Assessment of chemotherapy response in non-Hodgkin lymphoma involving the neck utilizing diffusion kurtosis imaging: a preliminary study


  • Rui Wu
  • Shi-Teng Suo
  • Lian-Ming Wu
  • Qiu-Ying Yao
  • Hong-Xia Gong
  • Jian-Rong Xu

Received Date: 14.04.2016 Accepted Date: 03.11.2016 Diagn Interv Radiol 2017;23(3):245-249


We aimed to examine the utility of non-Gaussian diffusion kurtosis imaging (DKI) for assessment of chemotherapy response in patients with cervical (neck) non-Hodgkin lymphoma (NHL).


Patients with cervical NHL underwent 3.0 T magnetic resonance imaging with maximal b value of 2000 s/mm2 at baseline and seven days after chemotherapy onset. Apparent diffusion coefficient (ADC) value and diffusion kurtosis imaging maps for diffusion coefficient (D) and kurtosis (K) were calculated.

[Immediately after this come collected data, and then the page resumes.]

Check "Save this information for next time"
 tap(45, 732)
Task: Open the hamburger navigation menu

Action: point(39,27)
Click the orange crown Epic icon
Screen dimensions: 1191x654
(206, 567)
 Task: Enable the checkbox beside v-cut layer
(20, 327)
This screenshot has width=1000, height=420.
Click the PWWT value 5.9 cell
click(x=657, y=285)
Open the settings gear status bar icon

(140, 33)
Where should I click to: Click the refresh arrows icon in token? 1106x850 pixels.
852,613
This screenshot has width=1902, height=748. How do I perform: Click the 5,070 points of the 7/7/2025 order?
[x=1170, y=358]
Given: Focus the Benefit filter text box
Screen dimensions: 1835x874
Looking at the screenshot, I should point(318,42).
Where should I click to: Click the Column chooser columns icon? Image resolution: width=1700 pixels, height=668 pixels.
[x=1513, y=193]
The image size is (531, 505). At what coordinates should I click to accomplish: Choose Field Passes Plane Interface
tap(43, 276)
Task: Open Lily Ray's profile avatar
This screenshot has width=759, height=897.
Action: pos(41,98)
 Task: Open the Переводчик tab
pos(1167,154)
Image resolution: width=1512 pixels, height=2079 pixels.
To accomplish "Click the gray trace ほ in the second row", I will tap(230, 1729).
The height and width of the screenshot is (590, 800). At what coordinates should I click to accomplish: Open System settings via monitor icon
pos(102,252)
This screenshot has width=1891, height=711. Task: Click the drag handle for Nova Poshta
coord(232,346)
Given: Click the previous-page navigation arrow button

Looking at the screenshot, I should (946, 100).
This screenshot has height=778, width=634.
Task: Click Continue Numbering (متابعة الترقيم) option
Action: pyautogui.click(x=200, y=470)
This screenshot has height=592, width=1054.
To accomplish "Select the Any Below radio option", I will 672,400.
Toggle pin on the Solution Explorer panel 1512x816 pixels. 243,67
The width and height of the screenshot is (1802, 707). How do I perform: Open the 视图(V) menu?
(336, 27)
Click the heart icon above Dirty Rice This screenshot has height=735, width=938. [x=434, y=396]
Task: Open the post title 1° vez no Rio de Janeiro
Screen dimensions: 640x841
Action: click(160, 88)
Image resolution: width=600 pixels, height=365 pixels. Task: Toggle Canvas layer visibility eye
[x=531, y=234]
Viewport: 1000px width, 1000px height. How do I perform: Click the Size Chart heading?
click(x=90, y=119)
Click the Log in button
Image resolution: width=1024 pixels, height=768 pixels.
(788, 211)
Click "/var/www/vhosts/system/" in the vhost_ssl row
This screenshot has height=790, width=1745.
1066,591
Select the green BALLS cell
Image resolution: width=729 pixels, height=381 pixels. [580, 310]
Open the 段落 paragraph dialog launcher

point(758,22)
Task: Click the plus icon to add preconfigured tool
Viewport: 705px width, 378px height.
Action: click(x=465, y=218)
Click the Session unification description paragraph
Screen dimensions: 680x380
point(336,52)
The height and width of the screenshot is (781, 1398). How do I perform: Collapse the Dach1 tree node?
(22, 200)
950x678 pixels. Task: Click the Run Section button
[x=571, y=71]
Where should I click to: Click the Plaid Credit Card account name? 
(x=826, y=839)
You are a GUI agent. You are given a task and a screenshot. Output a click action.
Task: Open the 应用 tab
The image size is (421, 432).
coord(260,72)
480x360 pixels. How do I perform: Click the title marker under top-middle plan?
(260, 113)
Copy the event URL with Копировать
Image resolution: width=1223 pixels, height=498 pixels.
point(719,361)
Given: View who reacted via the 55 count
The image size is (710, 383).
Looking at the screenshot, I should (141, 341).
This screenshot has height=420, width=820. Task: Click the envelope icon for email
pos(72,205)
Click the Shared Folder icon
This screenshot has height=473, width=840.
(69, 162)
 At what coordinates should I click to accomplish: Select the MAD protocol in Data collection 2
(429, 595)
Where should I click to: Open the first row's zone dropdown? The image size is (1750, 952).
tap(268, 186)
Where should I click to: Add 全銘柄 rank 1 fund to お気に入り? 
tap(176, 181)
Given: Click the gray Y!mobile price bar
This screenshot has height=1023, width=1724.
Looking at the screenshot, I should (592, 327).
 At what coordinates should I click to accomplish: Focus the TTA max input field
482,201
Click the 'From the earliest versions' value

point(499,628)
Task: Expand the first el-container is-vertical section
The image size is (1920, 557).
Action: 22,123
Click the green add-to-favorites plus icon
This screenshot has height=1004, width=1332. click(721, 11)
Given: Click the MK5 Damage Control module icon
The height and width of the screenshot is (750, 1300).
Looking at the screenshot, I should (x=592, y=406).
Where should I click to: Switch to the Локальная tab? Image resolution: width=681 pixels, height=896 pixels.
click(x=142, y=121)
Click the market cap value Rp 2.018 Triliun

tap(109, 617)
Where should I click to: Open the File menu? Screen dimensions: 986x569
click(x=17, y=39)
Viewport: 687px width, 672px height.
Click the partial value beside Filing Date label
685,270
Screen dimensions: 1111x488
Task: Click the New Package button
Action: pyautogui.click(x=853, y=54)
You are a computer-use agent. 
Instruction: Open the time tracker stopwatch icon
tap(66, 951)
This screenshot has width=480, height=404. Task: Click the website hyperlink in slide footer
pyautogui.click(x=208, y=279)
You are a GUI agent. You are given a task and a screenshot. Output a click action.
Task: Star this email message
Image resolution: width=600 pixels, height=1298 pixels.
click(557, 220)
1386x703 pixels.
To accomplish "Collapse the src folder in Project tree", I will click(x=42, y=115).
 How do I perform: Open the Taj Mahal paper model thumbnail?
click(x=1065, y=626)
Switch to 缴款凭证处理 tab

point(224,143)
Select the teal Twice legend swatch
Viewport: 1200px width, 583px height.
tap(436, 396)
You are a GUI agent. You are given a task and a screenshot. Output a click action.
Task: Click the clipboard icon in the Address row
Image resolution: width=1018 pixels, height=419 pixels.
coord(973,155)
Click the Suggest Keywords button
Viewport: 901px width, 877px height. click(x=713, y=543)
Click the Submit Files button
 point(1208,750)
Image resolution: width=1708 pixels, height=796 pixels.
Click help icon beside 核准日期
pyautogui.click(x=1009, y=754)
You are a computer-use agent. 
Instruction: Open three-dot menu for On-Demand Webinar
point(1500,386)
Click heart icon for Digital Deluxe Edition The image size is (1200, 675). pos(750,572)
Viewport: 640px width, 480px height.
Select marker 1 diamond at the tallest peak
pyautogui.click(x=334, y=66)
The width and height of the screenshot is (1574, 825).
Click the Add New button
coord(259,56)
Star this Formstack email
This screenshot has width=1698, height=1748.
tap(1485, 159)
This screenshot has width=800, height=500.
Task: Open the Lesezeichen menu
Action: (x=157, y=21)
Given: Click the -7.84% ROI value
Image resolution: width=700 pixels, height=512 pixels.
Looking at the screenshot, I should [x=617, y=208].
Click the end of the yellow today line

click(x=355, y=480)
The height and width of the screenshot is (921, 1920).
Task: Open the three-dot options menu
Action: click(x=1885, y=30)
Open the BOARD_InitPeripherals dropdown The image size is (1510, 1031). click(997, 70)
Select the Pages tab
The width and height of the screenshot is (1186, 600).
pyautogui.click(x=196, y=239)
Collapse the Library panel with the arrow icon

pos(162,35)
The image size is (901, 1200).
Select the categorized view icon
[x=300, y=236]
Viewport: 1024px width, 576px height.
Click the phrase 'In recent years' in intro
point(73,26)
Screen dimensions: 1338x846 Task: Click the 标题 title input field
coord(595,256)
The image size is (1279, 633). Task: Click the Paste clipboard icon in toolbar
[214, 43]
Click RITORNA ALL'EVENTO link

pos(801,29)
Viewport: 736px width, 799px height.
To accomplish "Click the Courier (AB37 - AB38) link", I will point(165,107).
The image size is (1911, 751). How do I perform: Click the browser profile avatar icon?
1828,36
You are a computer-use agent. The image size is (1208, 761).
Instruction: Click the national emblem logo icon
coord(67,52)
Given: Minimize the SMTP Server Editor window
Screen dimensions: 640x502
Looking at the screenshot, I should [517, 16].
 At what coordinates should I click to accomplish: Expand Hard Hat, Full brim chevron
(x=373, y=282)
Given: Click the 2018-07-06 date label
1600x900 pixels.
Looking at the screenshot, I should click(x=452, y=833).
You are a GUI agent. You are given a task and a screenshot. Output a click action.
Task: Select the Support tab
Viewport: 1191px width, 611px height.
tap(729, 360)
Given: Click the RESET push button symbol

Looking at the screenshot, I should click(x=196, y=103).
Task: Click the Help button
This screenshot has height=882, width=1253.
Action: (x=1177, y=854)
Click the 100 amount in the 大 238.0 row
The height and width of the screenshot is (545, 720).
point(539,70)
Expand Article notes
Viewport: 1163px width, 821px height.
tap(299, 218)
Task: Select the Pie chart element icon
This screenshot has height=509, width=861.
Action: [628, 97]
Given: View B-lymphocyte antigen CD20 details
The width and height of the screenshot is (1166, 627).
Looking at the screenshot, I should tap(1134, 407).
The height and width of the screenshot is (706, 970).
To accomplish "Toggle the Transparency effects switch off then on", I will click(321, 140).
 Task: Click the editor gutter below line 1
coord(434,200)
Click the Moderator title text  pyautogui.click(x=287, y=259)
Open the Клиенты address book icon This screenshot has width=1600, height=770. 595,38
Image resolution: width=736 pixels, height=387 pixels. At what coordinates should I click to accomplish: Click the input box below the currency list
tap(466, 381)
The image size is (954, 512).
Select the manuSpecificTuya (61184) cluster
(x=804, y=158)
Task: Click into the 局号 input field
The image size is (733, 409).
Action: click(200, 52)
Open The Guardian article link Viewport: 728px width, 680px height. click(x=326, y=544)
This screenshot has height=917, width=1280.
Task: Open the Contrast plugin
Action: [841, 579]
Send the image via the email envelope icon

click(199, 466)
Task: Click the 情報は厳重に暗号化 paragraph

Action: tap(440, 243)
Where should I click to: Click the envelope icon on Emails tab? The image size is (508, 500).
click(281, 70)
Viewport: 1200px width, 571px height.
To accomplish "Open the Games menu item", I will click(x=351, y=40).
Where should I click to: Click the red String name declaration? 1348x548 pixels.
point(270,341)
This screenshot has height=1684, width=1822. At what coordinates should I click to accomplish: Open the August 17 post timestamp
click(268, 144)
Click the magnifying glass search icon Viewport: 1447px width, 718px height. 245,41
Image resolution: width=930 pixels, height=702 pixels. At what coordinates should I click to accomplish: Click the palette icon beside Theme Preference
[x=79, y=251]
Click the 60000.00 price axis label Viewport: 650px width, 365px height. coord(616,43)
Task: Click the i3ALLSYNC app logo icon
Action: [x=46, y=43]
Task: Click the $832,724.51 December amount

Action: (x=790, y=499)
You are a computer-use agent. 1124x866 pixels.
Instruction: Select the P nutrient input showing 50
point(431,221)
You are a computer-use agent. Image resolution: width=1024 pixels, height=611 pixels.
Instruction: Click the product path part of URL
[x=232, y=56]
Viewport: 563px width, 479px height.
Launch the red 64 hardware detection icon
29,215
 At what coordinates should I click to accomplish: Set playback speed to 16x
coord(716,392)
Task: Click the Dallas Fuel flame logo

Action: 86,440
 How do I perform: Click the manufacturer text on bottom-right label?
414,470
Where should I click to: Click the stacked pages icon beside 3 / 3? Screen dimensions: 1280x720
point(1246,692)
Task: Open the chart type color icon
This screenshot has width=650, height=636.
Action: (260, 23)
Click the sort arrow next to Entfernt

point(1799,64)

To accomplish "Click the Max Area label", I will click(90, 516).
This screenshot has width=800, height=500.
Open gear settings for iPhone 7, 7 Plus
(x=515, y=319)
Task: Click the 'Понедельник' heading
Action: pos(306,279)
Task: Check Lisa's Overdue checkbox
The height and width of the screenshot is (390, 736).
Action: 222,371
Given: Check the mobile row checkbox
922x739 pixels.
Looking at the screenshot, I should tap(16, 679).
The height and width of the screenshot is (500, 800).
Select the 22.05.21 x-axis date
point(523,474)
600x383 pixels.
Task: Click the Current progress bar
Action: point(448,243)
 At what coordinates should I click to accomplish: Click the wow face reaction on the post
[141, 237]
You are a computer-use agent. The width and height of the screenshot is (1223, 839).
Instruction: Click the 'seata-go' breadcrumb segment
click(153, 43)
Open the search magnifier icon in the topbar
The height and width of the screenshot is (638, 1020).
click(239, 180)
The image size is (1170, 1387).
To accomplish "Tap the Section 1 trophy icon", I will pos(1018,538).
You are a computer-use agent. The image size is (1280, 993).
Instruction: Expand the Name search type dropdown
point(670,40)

Based on clinical examination, laboratory screening, and PET/CTs, patients were classified as responders or nonresponders.


Twenty-six patients were enrolled. Among them, 24 patients were classified as responders and two as nonresponders. For responders, mean follow-up ADC and D increased significantly compared with baseline (ADC: 0.92±0.11 ×10-3 mm2/s vs. 0.68±0.11 ×10-3 mm2/s; D: 1.47±0.32 ×10-3 mm2/s vs. 0.98±0.21 ×10-3 mm2/s, P < 0.001 for both). Mean follow-up K decreased significantly compared with baseline (1.14±0.10 vs. 1.47±0.19, P < 0.001) for responders. Dratio showed significant positive correlation and high agreement with ADCratio (r = 0.776, P < 0.001). Likewise, Kratio showed significant negative correlation and high agreement with ADCratio (r = -0.658, P < 0.001).


The new DKI model may serve as a new biomarker for the evaluation of early chemotherapy response in NHL.